Res publica   30.08.18  
Carte di Magic: The Gathering
Carte di Magic: The Gathering

Il New Yorker approfondisce il fenomeno di Magic: The Gathering, il gioco di carte collezionabili fantasy che 25 anni fa grazie all'intuizione di Richard Garfield ha plasmato un nuovo settore del gaming, rivoluzionando e fondendo la passione per i giochi di carte, il collezionismo e i giochi di ruolo.

In his youth, Richard Garfield, the mathematician who created Magic: The Gathering, liked to play and invent games.
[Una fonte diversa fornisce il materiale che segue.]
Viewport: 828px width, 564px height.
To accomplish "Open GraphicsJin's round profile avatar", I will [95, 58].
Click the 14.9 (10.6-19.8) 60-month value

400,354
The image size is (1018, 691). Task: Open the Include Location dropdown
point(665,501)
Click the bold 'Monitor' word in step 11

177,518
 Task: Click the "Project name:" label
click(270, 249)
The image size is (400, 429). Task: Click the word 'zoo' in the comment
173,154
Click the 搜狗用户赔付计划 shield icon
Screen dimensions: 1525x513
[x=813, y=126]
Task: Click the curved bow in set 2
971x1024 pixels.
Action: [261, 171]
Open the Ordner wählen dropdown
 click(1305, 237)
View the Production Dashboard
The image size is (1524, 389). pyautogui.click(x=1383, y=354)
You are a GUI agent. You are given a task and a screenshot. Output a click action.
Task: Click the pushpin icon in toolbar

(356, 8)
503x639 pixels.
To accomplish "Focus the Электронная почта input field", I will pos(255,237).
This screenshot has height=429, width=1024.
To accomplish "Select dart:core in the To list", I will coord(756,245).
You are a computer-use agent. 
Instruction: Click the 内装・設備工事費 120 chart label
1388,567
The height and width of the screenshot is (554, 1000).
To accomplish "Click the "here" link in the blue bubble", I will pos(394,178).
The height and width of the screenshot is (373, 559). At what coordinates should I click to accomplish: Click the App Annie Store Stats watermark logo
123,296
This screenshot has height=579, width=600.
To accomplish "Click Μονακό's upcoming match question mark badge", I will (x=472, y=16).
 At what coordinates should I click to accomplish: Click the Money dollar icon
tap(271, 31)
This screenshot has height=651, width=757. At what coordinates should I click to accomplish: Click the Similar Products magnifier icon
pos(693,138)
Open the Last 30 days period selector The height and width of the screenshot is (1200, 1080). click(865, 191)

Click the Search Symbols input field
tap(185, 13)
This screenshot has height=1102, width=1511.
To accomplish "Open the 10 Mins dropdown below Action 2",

Before his family settled in Oregon, in the mid-seventies, he spent many of his early years in Bangladesh and Nepal, places where his father worked as an architect. Garfield didn’t speak Bengali or Nepali, so, to make friends, he would unpack a deck of cards or spill out a bag of marbles. Back in the United States, around the age of thirteen, he began to hear about a game called Dungeons & Dragons—he was told that it had pit traps and orcs and treasure—but his local game store didn't have the rulebooks yet, and none of his classmates knew how to play. A lack of language had never stopped him before; he made something up.

[...] In the game, players were fashioned as "planeswalkers", who cast spells and travel between planes of existence. The spells themselves were the cards, which could be purchased in places like bookstores and comic-book shops. It soon became a common sight to see kids ripping off the wrappers of Magic packs, and—as a blend of chemicals from the bouquet of ink and finish wafted up—taking account of what they possessed of the two hundred and ninety-five cards that Garfield and his colleagues had conceived. The cards had names like "Bad Moon" and "Celestial Prison" and featured beasts such as "Giant Spider" and "Gray Ogre". Garfield devised a set of rules about how many cards to draw each turn, how to charge up magical powers, or "mana", from so-called land cards, and how to cast spell cards and summon creatures to bring an opponent's life total from twenty points to zero. Flowing through this was a strain of wild invention: the cards often gave players the license to bend or change the rules.

To change more rules, you needed to buy more cards. Many of the most powerful cards were rarely printed, which drove fans to crack open even more packs. By November of 1993, under the headline "Professor's Game Casts Magic Spell on Players," the Seattle Times reported that ten million cards had been sold in a few months. "I've wasted—no not wasted—I've used all my money just buying Magic cards," an eleven-year-old boy named Jake told the Washington Post. He carried his deck around with him everywhere he went in case a game broke out. By 1997, Magic: The Gathering was so successful that Wizards of the Coast acquired Dungeons & Dragons. Newsweek noted that Wizards had sold two billion cards. A game like Magic, Garfield told the reporter, could "take over your personal operating system, like a virus."